_WHAT THE EXERCISE ASKS_
Format the entries below, from the first line through the line containing "I will coord(1041,183).", as a Markdown table with the columns Row and Text. Put each line's running number under Row and the line under Text, and leave out blank lines.

________

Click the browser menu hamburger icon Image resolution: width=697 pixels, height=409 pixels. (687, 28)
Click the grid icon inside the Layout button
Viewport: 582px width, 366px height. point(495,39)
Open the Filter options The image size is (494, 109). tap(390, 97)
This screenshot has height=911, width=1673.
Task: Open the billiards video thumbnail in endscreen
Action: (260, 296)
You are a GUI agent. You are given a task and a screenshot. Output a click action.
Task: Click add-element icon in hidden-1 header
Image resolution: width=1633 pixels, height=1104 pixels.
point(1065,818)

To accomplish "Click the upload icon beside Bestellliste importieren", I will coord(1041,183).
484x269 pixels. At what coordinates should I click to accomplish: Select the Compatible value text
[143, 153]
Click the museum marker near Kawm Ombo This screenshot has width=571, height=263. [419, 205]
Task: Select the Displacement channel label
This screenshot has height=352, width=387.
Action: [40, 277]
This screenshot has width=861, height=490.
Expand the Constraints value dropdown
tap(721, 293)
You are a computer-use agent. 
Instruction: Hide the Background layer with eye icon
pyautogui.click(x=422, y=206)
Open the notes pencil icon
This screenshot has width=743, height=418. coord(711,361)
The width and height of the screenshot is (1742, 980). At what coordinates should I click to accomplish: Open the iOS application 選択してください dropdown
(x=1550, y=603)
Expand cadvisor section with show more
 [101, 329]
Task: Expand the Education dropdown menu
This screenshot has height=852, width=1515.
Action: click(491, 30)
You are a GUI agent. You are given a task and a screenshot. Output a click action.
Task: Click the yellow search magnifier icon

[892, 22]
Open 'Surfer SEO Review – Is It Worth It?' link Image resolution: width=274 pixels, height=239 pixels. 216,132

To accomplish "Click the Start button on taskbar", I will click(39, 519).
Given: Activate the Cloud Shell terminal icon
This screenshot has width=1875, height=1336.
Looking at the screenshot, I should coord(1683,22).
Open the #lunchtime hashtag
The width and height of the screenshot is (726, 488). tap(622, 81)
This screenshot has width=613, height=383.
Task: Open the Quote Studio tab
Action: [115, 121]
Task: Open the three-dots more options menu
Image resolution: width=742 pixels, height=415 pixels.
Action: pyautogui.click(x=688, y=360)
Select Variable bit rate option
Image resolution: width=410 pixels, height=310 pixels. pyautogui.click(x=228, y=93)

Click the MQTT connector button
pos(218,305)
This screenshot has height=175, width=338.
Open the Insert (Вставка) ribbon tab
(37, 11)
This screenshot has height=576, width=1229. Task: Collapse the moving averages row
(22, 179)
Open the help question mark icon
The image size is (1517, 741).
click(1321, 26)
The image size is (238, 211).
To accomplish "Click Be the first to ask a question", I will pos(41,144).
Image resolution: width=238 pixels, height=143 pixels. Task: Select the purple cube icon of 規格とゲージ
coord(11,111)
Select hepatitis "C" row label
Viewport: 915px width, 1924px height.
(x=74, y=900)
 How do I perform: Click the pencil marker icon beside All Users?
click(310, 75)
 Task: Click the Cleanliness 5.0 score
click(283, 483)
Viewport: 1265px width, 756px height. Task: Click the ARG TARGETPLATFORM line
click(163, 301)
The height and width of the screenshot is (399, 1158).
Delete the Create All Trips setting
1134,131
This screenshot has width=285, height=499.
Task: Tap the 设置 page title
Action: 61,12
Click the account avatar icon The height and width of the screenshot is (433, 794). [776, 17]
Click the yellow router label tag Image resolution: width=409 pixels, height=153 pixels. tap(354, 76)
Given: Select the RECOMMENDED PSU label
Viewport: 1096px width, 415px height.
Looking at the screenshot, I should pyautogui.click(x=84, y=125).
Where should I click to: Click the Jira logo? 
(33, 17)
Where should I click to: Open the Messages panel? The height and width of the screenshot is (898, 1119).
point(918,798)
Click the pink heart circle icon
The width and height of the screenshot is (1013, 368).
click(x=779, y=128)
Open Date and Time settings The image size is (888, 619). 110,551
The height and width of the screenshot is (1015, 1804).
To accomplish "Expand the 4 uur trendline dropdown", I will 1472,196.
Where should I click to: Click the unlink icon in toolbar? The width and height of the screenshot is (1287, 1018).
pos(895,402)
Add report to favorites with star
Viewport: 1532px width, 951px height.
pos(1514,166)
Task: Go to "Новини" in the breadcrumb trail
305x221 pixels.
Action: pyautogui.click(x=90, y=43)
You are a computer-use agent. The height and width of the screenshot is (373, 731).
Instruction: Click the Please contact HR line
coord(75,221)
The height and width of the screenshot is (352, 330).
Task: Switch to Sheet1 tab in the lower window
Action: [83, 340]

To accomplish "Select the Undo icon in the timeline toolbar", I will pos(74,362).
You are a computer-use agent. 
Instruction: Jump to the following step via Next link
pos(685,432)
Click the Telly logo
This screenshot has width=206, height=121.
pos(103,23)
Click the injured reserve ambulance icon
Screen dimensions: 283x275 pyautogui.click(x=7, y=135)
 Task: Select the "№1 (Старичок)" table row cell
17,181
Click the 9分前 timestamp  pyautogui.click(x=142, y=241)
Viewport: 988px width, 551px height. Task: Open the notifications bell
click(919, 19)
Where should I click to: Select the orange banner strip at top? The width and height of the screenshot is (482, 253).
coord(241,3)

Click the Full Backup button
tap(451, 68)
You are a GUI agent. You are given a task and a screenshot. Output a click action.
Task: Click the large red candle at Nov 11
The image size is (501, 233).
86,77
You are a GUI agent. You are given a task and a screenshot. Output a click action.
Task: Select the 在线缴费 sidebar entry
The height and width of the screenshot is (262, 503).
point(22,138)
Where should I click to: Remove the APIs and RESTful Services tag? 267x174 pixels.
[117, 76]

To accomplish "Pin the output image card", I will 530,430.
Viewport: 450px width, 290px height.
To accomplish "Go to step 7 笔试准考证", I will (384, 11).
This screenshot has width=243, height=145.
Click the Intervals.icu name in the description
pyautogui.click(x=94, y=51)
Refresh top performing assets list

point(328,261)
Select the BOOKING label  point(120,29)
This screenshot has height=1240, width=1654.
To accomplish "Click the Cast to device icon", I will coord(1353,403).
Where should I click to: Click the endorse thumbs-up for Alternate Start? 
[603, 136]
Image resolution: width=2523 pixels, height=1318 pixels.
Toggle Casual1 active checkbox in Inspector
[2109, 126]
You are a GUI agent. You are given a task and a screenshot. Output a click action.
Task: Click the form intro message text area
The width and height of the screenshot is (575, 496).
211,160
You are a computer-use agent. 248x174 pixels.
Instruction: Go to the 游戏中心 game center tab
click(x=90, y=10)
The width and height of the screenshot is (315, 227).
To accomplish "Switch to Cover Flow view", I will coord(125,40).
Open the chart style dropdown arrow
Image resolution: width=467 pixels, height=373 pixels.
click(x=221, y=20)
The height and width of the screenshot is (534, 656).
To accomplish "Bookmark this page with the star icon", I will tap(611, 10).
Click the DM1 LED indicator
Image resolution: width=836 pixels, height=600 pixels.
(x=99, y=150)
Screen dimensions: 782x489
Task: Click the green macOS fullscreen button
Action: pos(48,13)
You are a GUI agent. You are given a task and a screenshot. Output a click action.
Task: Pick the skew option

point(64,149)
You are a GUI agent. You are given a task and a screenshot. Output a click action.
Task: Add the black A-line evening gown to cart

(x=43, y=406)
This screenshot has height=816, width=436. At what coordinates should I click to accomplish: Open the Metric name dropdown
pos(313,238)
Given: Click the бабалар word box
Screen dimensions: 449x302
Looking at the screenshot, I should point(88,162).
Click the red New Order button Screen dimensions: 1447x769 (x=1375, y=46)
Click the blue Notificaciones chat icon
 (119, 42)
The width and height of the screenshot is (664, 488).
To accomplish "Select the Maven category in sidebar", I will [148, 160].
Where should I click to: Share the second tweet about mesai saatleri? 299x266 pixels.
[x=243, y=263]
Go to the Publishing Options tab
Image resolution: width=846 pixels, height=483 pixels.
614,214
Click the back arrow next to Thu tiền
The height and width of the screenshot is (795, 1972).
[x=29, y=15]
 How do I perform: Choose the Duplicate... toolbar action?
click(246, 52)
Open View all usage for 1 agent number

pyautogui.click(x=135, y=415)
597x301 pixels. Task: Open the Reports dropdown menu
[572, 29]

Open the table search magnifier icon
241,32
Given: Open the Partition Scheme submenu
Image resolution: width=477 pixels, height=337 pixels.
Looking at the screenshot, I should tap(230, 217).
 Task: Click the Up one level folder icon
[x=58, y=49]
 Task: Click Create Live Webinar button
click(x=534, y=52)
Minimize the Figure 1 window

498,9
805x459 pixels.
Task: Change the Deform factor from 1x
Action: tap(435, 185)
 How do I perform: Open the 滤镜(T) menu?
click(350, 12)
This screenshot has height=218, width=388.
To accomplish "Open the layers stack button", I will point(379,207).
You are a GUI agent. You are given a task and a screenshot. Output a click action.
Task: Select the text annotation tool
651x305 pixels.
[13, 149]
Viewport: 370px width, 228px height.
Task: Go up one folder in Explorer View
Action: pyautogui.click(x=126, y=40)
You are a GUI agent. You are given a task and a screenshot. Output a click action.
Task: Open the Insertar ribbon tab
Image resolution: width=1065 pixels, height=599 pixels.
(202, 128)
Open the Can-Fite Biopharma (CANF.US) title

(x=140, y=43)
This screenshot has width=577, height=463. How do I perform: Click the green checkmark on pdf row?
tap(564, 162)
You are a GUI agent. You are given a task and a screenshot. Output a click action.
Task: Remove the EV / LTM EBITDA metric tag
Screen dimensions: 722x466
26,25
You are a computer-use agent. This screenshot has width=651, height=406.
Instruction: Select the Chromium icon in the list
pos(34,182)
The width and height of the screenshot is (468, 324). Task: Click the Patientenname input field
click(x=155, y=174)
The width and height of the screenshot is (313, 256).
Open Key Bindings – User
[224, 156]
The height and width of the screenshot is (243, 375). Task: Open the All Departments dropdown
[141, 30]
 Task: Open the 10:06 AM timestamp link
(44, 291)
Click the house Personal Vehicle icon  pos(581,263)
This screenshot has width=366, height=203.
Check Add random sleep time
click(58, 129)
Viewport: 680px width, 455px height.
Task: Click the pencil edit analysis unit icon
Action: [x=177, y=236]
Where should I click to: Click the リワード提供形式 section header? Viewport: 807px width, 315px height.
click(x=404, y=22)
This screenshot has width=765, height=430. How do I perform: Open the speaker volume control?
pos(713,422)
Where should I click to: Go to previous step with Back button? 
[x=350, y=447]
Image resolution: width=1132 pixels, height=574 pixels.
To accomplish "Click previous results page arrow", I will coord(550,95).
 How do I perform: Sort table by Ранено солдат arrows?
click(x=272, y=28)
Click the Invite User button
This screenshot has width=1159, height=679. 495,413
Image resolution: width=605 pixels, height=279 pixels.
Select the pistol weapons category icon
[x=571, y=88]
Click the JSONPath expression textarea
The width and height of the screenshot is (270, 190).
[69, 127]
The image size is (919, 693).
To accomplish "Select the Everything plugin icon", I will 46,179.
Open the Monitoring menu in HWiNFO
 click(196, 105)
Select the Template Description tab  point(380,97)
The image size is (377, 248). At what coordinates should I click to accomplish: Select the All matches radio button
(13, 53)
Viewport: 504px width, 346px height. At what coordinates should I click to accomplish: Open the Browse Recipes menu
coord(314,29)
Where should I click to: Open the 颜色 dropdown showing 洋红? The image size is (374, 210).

________

_OUTPUT BELOW_
| Row | Text |
|---|---|
| 1 | Click the browser menu hamburger icon Image resolution: width=697 pixels, height=409 pixels. (687, 28) |
| 2 | Click the grid icon inside the Layout button |
| 3 | Viewport: 582px width, 366px height. point(495,39) |
| 4 | Open the Filter options The image size is (494, 109). tap(390, 97) |
| 5 | This screenshot has height=911, width=1673. |
| 6 | Task: Open the billiards video thumbnail in endscreen |
| 7 | Action: (260, 296) |
| 8 | You are a GUI agent. You are given a task and a screenshot. Output a click action. |
| 9 | Task: Click add-element icon in hidden-1 header |
| 10 | Image resolution: width=1633 pixels, height=1104 pixels. |
| 11 | point(1065,818) |
| 12 | To accomplish "Click the upload icon beside Bestellliste importieren", I will coord(1041,183). |